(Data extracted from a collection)
══════════

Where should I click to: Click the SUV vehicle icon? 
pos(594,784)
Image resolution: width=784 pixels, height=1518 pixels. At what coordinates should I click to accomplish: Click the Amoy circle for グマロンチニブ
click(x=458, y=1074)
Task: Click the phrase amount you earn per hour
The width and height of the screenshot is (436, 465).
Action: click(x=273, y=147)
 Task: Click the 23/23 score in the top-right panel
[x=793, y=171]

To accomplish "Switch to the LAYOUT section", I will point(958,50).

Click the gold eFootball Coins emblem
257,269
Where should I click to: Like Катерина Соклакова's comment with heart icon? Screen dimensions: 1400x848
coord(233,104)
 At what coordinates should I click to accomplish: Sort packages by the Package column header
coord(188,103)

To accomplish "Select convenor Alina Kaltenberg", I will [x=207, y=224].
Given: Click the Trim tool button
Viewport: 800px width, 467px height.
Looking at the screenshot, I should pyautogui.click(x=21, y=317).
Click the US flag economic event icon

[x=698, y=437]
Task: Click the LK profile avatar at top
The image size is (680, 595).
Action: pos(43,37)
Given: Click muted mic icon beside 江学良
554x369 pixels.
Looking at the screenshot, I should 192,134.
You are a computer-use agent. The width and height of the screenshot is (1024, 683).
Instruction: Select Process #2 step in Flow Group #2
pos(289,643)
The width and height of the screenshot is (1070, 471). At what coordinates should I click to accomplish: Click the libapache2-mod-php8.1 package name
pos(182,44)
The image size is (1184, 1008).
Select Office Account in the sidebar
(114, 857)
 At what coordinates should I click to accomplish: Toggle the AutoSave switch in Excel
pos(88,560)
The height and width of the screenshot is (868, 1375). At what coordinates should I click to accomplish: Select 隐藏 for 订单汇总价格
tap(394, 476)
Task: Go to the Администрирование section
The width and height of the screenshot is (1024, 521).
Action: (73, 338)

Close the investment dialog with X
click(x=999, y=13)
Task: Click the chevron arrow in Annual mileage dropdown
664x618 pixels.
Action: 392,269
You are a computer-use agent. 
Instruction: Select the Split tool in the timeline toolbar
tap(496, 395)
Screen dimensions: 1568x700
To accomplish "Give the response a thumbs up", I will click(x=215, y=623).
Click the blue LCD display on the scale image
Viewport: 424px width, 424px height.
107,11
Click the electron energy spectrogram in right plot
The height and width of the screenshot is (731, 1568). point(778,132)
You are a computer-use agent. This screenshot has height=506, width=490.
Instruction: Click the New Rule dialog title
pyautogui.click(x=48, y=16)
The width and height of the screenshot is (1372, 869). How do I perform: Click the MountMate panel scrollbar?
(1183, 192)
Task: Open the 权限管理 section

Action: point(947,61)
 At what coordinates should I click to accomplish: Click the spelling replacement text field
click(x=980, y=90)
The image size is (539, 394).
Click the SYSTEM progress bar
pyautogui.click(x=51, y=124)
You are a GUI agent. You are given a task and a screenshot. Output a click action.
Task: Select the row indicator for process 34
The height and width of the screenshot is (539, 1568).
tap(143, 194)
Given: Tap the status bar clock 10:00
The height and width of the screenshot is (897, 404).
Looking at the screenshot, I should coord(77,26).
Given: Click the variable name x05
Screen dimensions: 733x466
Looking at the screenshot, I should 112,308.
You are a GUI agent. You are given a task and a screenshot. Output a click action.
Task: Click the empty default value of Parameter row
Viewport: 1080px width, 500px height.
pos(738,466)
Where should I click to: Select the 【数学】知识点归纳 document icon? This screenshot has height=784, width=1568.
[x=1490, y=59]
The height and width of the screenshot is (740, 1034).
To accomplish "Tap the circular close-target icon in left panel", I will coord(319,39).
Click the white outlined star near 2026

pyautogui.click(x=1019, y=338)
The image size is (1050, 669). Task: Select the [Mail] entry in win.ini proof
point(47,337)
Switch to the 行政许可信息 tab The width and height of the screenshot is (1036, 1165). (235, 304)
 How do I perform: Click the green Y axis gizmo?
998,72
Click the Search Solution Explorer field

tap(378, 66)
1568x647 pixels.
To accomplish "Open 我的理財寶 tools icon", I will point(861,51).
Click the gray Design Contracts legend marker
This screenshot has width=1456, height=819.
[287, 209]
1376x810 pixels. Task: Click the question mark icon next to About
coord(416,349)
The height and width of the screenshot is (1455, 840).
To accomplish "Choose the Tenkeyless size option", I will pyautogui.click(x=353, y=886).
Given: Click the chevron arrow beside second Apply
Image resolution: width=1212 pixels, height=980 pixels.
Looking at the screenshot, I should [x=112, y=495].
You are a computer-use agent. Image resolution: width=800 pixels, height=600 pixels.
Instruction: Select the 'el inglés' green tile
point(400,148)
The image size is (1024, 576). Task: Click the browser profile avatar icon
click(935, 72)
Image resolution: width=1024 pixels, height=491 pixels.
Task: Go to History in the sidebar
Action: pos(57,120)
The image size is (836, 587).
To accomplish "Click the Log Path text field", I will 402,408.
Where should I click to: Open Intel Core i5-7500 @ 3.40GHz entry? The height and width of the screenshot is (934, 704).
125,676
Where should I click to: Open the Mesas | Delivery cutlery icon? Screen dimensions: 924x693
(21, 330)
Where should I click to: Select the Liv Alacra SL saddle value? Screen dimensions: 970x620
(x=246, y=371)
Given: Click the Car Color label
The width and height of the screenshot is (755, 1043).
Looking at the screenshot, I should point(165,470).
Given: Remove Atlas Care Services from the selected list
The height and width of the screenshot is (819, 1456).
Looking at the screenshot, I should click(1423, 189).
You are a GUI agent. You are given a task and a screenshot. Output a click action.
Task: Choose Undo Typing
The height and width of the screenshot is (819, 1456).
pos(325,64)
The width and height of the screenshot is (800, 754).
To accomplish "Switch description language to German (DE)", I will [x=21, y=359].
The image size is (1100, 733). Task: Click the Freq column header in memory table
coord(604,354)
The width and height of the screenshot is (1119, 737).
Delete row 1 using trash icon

══════════

__Exercise goal__: Copy the records exactly, keeping every word in place.

__Solution to this exercise__:
Where should I click to: Click the SUV vehicle icon? 
pos(594,784)
Image resolution: width=784 pixels, height=1518 pixels. At what coordinates should I click to accomplish: Click the Amoy circle for グマロンチニブ
click(x=458, y=1074)
Task: Click the phrase amount you earn per hour
The width and height of the screenshot is (436, 465).
Action: click(x=273, y=147)
 Task: Click the 23/23 score in the top-right panel
[x=793, y=171]

To accomplish "Switch to the LAYOUT section", I will point(958,50).

Click the gold eFootball Coins emblem
257,269
Where should I click to: Like Катерина Соклакова's comment with heart icon? Screen dimensions: 1400x848
coord(233,104)
 At what coordinates should I click to accomplish: Sort packages by the Package column header
coord(188,103)

To accomplish "Select convenor Alina Kaltenberg", I will [x=207, y=224].
Given: Click the Trim tool button
Viewport: 800px width, 467px height.
Looking at the screenshot, I should pyautogui.click(x=21, y=317).
Click the US flag economic event icon

[x=698, y=437]
Task: Click the LK profile avatar at top
The image size is (680, 595).
Action: pos(43,37)
Given: Click muted mic icon beside 江学良
554x369 pixels.
Looking at the screenshot, I should 192,134.
You are a computer-use agent. The width and height of the screenshot is (1024, 683).
Instruction: Select Process #2 step in Flow Group #2
pos(289,643)
The width and height of the screenshot is (1070, 471). At what coordinates should I click to accomplish: Click the libapache2-mod-php8.1 package name
pos(182,44)
The image size is (1184, 1008).
Select Office Account in the sidebar
(114, 857)
 At what coordinates should I click to accomplish: Toggle the AutoSave switch in Excel
pos(88,560)
The height and width of the screenshot is (868, 1375). At what coordinates should I click to accomplish: Select 隐藏 for 订单汇总价格
tap(394, 476)
Task: Go to the Администрирование section
The width and height of the screenshot is (1024, 521).
Action: (73, 338)

Close the investment dialog with X
click(x=999, y=13)
Task: Click the chevron arrow in Annual mileage dropdown
664x618 pixels.
Action: 392,269
You are a computer-use agent. 
Instruction: Select the Split tool in the timeline toolbar
tap(496, 395)
Screen dimensions: 1568x700
To accomplish "Give the response a thumbs up", I will click(x=215, y=623).
Click the blue LCD display on the scale image
Viewport: 424px width, 424px height.
107,11
Click the electron energy spectrogram in right plot
The height and width of the screenshot is (731, 1568). point(778,132)
You are a computer-use agent. This screenshot has height=506, width=490.
Instruction: Click the New Rule dialog title
pyautogui.click(x=48, y=16)
The width and height of the screenshot is (1372, 869). How do I perform: Click the MountMate panel scrollbar?
(1183, 192)
Task: Open the 权限管理 section

Action: point(947,61)
 At what coordinates should I click to accomplish: Click the spelling replacement text field
click(x=980, y=90)
The image size is (539, 394).
Click the SYSTEM progress bar
pyautogui.click(x=51, y=124)
You are a GUI agent. You are given a task and a screenshot. Output a click action.
Task: Select the row indicator for process 34
The height and width of the screenshot is (539, 1568).
tap(143, 194)
Given: Tap the status bar clock 10:00
The height and width of the screenshot is (897, 404).
Looking at the screenshot, I should coord(77,26).
Given: Click the variable name x05
Screen dimensions: 733x466
Looking at the screenshot, I should 112,308.
You are a GUI agent. You are given a task and a screenshot. Output a click action.
Task: Click the empty default value of Parameter row
Viewport: 1080px width, 500px height.
pos(738,466)
Where should I click to: Select the 【数学】知识点归纳 document icon? This screenshot has height=784, width=1568.
[x=1490, y=59]
The height and width of the screenshot is (740, 1034).
To accomplish "Tap the circular close-target icon in left panel", I will coord(319,39).
Click the white outlined star near 2026

pyautogui.click(x=1019, y=338)
The image size is (1050, 669). Task: Select the [Mail] entry in win.ini proof
point(47,337)
Switch to the 行政许可信息 tab The width and height of the screenshot is (1036, 1165). (235, 304)
 How do I perform: Click the green Y axis gizmo?
998,72
Click the Search Solution Explorer field

tap(378, 66)
1568x647 pixels.
To accomplish "Open 我的理財寶 tools icon", I will point(861,51).
Click the gray Design Contracts legend marker
This screenshot has width=1456, height=819.
[287, 209]
1376x810 pixels. Task: Click the question mark icon next to About
coord(416,349)
The height and width of the screenshot is (1455, 840).
To accomplish "Choose the Tenkeyless size option", I will pyautogui.click(x=353, y=886).
Given: Click the chevron arrow beside second Apply
Image resolution: width=1212 pixels, height=980 pixels.
Looking at the screenshot, I should [x=112, y=495].
You are a computer-use agent. Image resolution: width=800 pixels, height=600 pixels.
Instruction: Select the 'el inglés' green tile
point(400,148)
The image size is (1024, 576). Task: Click the browser profile avatar icon
click(935, 72)
Image resolution: width=1024 pixels, height=491 pixels.
Task: Go to History in the sidebar
Action: pos(57,120)
The image size is (836, 587).
To accomplish "Click the Log Path text field", I will 402,408.
Where should I click to: Open Intel Core i5-7500 @ 3.40GHz entry? The height and width of the screenshot is (934, 704).
125,676
Where should I click to: Open the Mesas | Delivery cutlery icon? Screen dimensions: 924x693
(21, 330)
Where should I click to: Select the Liv Alacra SL saddle value? Screen dimensions: 970x620
(x=246, y=371)
Given: Click the Car Color label
The width and height of the screenshot is (755, 1043).
Looking at the screenshot, I should point(165,470).
Given: Remove Atlas Care Services from the selected list
The height and width of the screenshot is (819, 1456).
Looking at the screenshot, I should click(1423, 189).
You are a GUI agent. You are given a task and a screenshot. Output a click action.
Task: Choose Undo Typing
The height and width of the screenshot is (819, 1456).
pos(325,64)
The width and height of the screenshot is (800, 754).
To accomplish "Switch description language to German (DE)", I will [x=21, y=359].
The image size is (1100, 733). Task: Click the Freq column header in memory table
coord(604,354)
The width and height of the screenshot is (1119, 737).
Delete row 1 using trash icon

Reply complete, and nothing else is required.